Kisangani, 31 octobre 2025 – Une conférence-débat axée sur la lutte contre le cancer du sein a réuni vendredi plusieurs habitants de Kisangani autour de l’importance du dépistage précoce, de la prévention et de l’autopalpation. L’activité a été organisée par l’Association sans but lucratif Les Gens d’abord, Les Jeunes d’abord, avec l’appui financier de l’Agence belge de coopération internationale.
Selon la secrétaire exécutive de cette structure, le Dr Rachel Mukangi, cette rencontre visait à renforcer les connaissances de la population sur le cancer du sein afin d’encourager un dialogue communautaire autour de la prévention.
Elle a souligné que le manque d’information et de sensibilisation constitue l’une des principales causes du retard au dépistage, entraînant une forte mortalité féminine dans le pays.
Le Dr Georgette Mwetaminwa, intervenante principale, a pour sa part rappelé que le cancer du sein demeure la première cause de décès chez les femmes à travers le monde.

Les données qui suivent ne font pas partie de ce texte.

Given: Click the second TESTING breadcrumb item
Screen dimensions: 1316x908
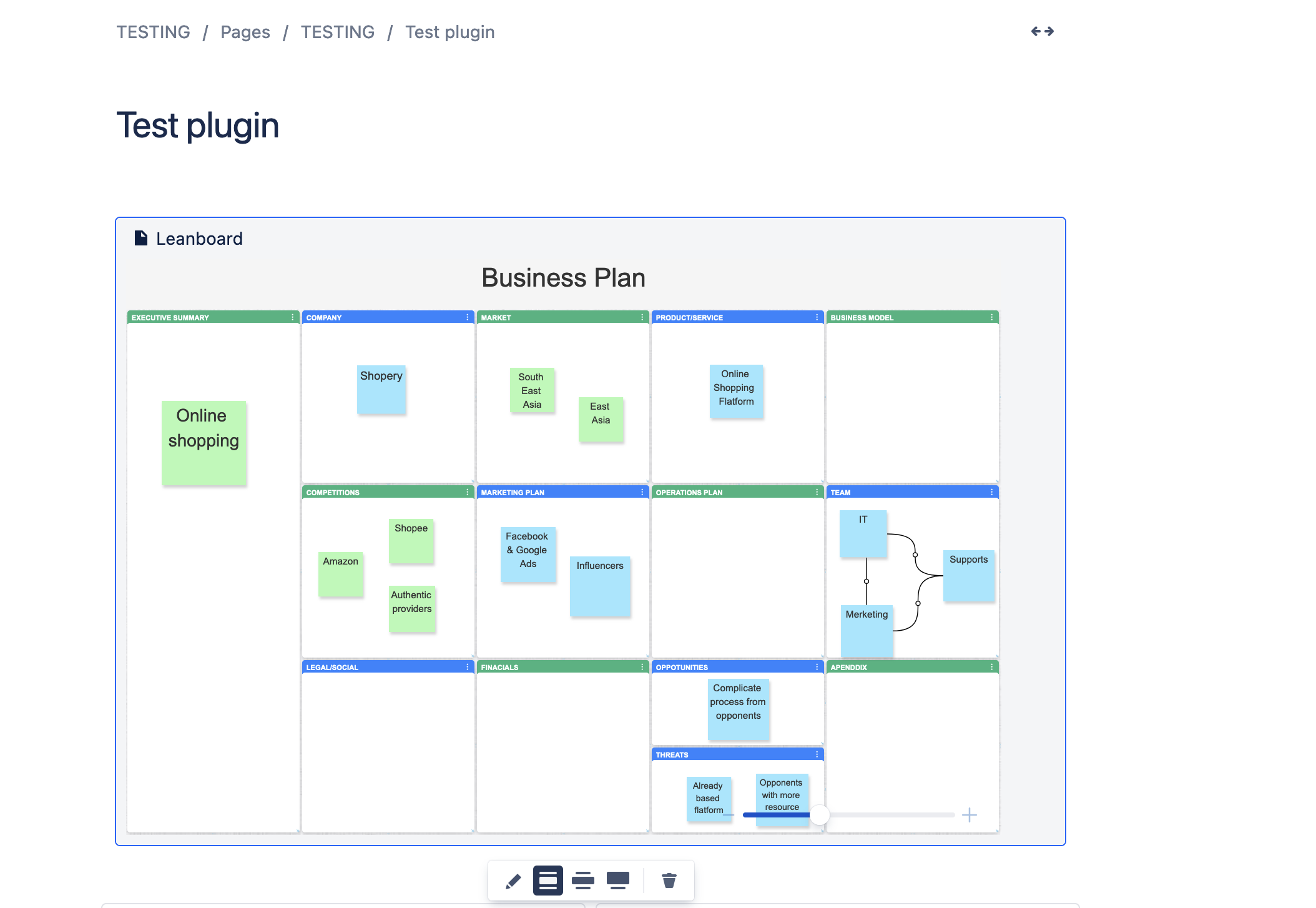Looking at the screenshot, I should coord(337,32).
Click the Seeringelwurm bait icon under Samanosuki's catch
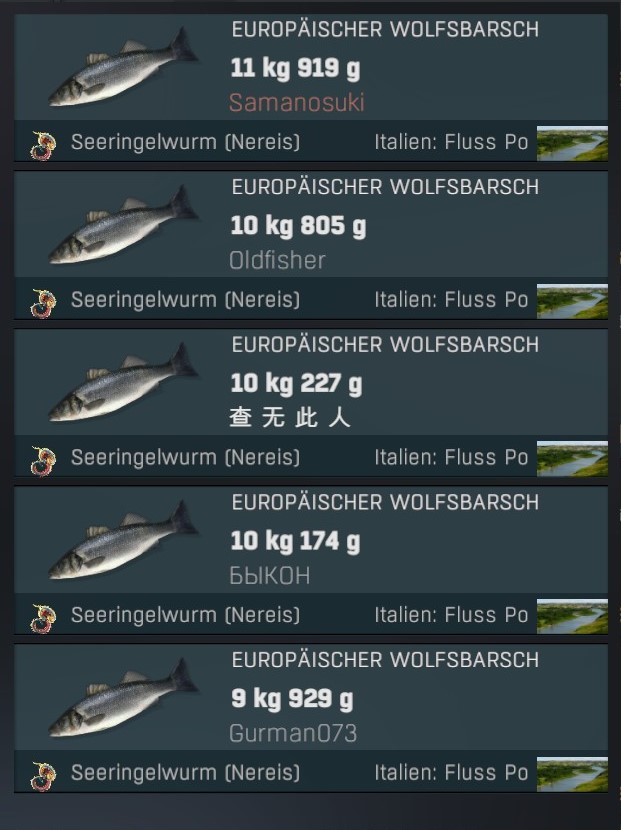 tap(43, 146)
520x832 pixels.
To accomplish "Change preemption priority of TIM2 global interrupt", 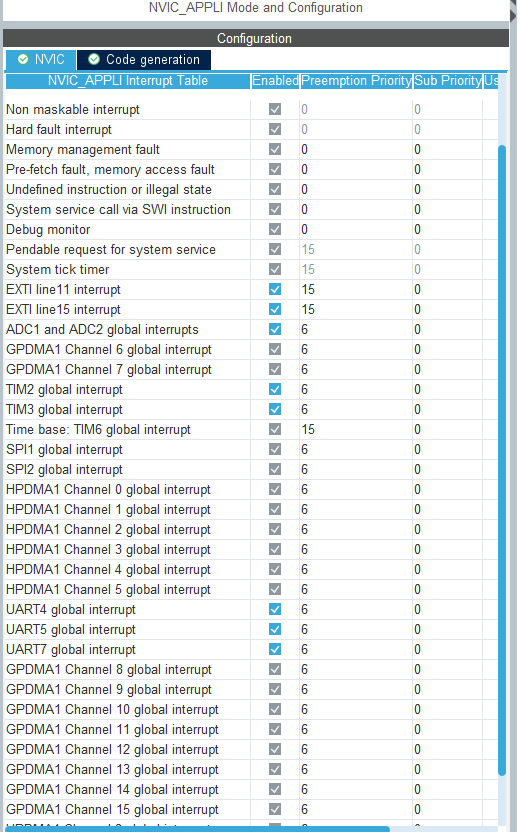I will click(x=356, y=389).
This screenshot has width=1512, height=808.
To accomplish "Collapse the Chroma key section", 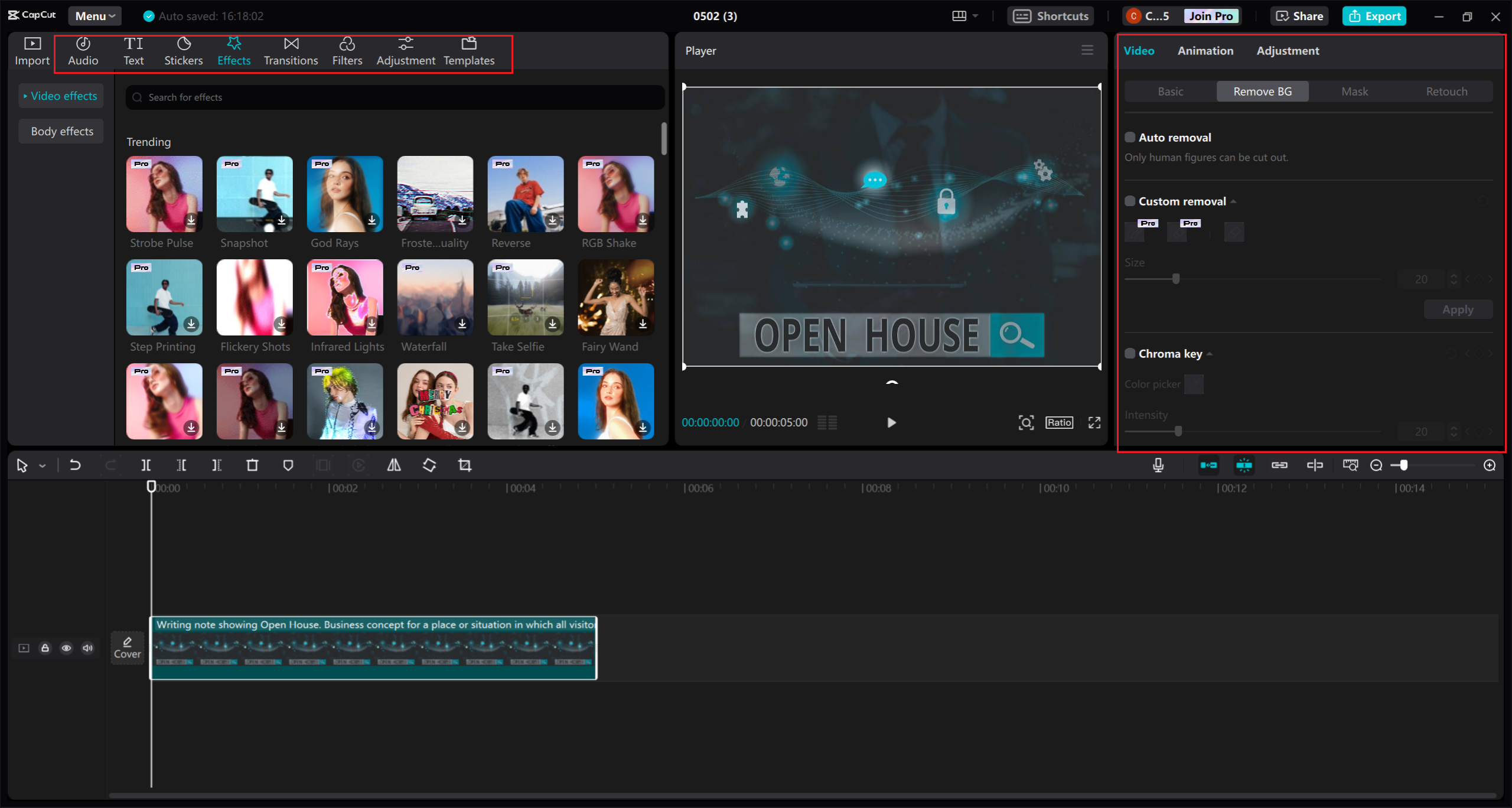I will pos(1210,353).
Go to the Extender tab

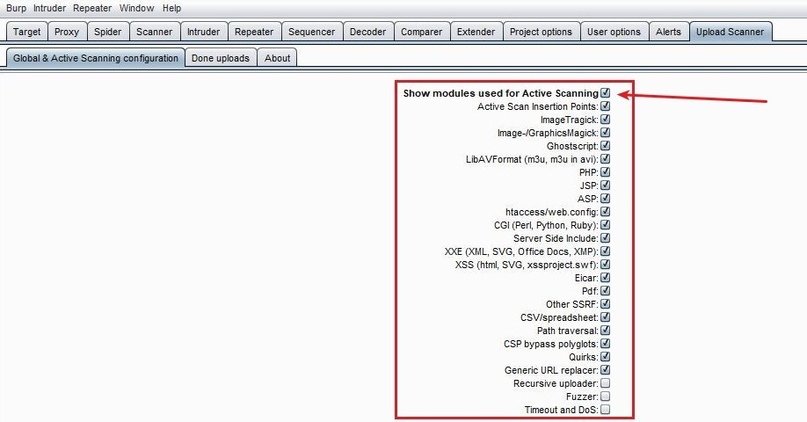coord(475,32)
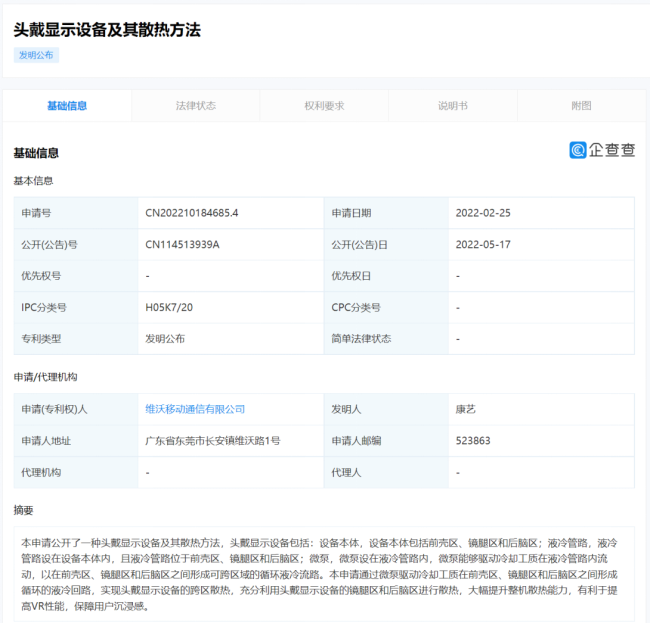Switch to the 法律状态 tab
Image resolution: width=650 pixels, height=624 pixels.
[195, 105]
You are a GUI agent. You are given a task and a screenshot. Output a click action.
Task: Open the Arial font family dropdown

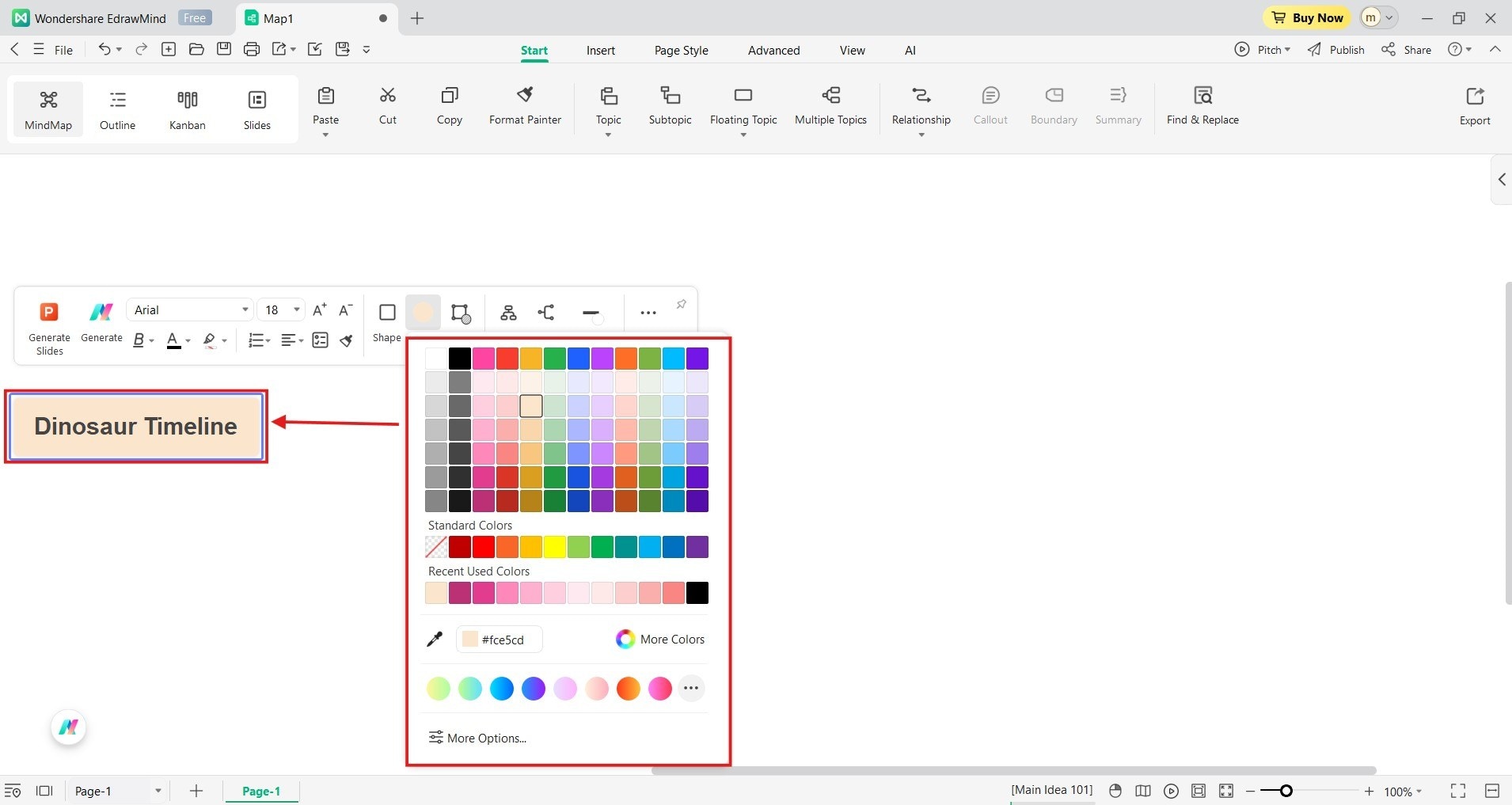[245, 309]
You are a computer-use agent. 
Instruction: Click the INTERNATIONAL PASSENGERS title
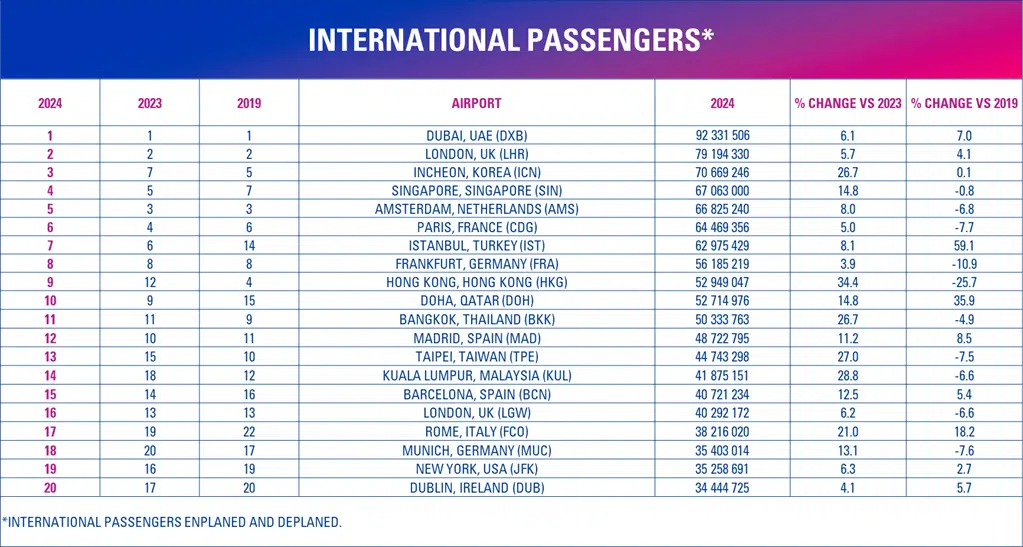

Elle a mis en évidence plusieurs facteurs de risque, notamment l’âge tardif de la première grossesse, la puberté précoce, la ménopause tardive ou encore le manque d’allaitement. Elle a insisté sur le fait que plus une femme conçoit tôt et allaite, plus elle réduit son exposition à la maladie.
Abordant les aspects hormonaux, elle a expliqué que certaines hormones féminines, comme les œstrogènes, peuvent favoriser le développement du cancer, tandis que d’autres, comme la progestérone, jouent un rôle protecteur.
Organisée dans la salle du restaurant La Fourchette Boyomaise, cette rencontre a rassemblé des médecins, des acteurs sociaux et des partenaires de la santé, tous engagés à promouvoir des stratégies de prévention plus efficaces dans la communauté.
À travers cette initiative, l’ASBL Les Jeunes d’abord réaffirme sa volonté de briser le silence autour du cancer du sein et d’encourager les gestes simples d’autosurveillance, considérés comme la première étape vers une détection précoce et une meilleure prise en charge.